Artificial intelligence (AI) and generative artificial intelligence (GenAI) are developing at an incredible pace, but we cannot understand how they make decisions, which is why they are called “black boxes”. Scientists say they can now look under the hood of artificial intelligence. Will this make AI models safer?
Why are artificial intelligence algorithms called “black boxes”?

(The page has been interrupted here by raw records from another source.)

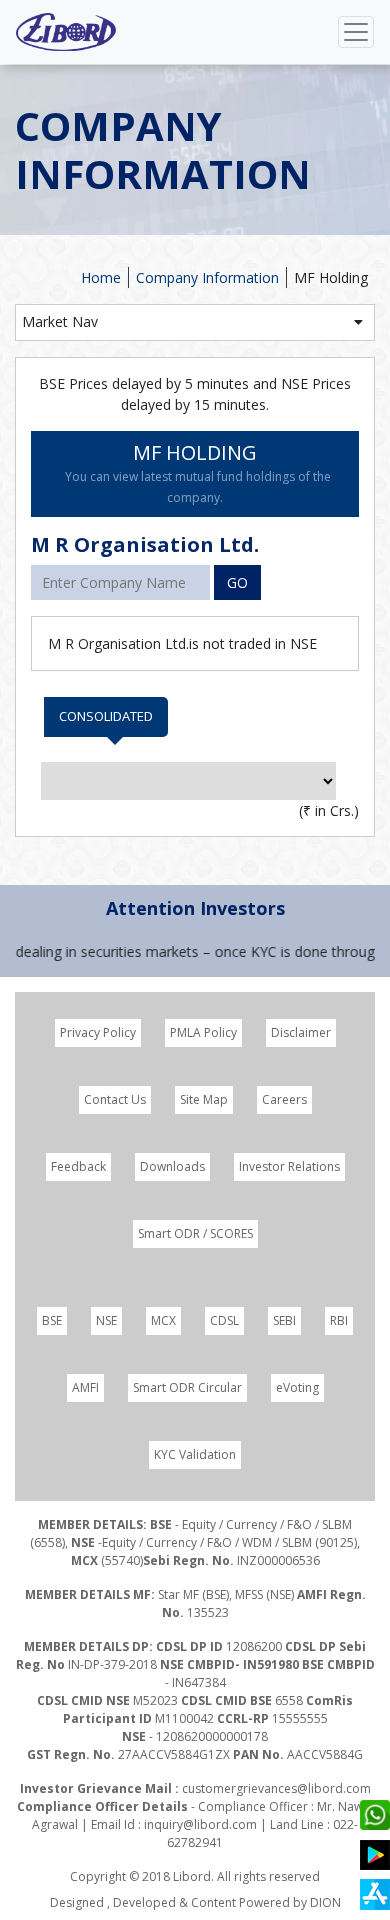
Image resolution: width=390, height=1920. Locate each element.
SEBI (284, 1320)
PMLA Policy (203, 1032)
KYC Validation (195, 1454)
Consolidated (106, 716)
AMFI (85, 1387)
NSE (106, 1320)
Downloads (172, 1166)
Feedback (78, 1166)
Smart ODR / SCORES (195, 1233)
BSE (52, 1320)
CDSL (224, 1320)
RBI (339, 1320)
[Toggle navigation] (356, 32)
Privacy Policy (98, 1032)
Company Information (207, 277)
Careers (284, 1099)
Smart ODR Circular (187, 1387)
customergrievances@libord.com (276, 1788)
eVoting (297, 1387)
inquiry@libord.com (200, 1824)
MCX (163, 1320)
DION (325, 1902)
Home (101, 277)
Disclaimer (301, 1032)
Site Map (204, 1099)
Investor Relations (289, 1166)
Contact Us (115, 1099)
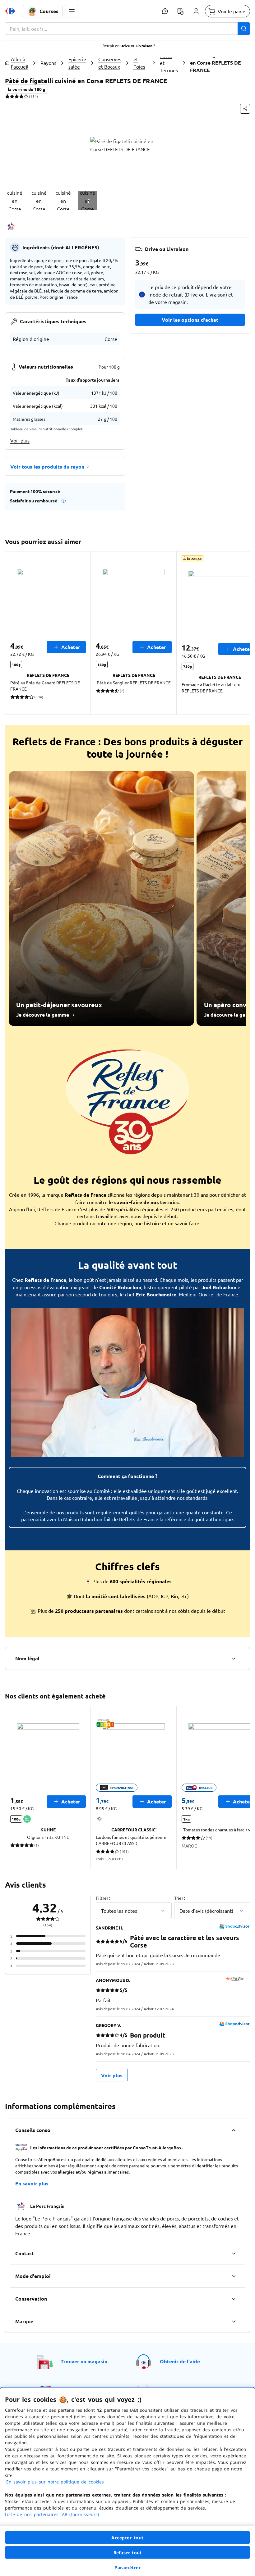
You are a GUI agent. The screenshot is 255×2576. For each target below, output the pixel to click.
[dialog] (127, 2482)
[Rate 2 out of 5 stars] (12, 96)
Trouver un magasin (84, 2361)
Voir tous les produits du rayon (47, 466)
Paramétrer (127, 2567)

Artificial intelligence algorithms, especially those involving elaborate machine learning (ML) models such as deep neural networks, are modeled on the human brain. They receive input and send output layer by layer until the final result. However, their internal decision-making processes are elaborate, murky and arduous to interpret, which is why they are called “black boxes”. For example, if an autonomous car hits a pedestrian instead of applying the brakes, it will be arduous to trace the system’s thought process and determine why it made that decision. This has significant implications for trust, transparency, accountability, bias and error correction in such models.
How is this issue currently being addressed?
This process includes improving model transparency, auditing model decisions and introducing regulatory measures to enforce explainability, as well as ongoing research and community collaboration to advance the field of explainable artificial intelligence (XAI). It focuses on developing methods to enhance the interpretation of artificial intelligence with the assist of researchers, ethicists, legal experts and specialists. Google, Microsoft, IBM, OpenAI and credit scoring service Fair Isaac Corp are developing XAI techniques, while governments in the EU, US etc. are actively promoting and regulating their ethical and clear utilize.
What’s the latest development?
Last October, Anthropic, an artificial intelligence start-up, said it had managed to split neural networks into pieces that humans could understand by applying a technique called “dictionary learning” to a very diminutive “toy” language model and breaking down groups of neurons into interpretable In May this year, this technique was scaled to influence the results and behavior of the model.
Will this make artificial intelligence safer and less scary?
Today, patients and doctors would not know how an artificial intelligence algorithm determined the results of an X-ray. The Anthropic project breakthrough will make such processes more clear. However, the Anthropic features identified are only a diminutive subset of the concepts learned in the model. Finding the full feature set using current techniques would require more computing power and more money than was initially used to train the model. Moreover, understanding the model’s representations does not tell us how it uses them.
What more can substantial tech companies do?
As OpenAI, Microsoft, Meta, Amazon, Apple, Anthropic, Nvidia, etc. develop smarter language models, they must also empower the teams that align AI models with human values. However, over the last 2-3 years, some companies have reduced the size of their “Ethical AI” teams. For example, members of OpenAI’s “superalignment” team, including co-founder and chief scientist Ilya Sutskever, left their jobs over differences with CEO Sam Altman. However, Microsoft expanded its responsible AI team from 350 to 400 people last year.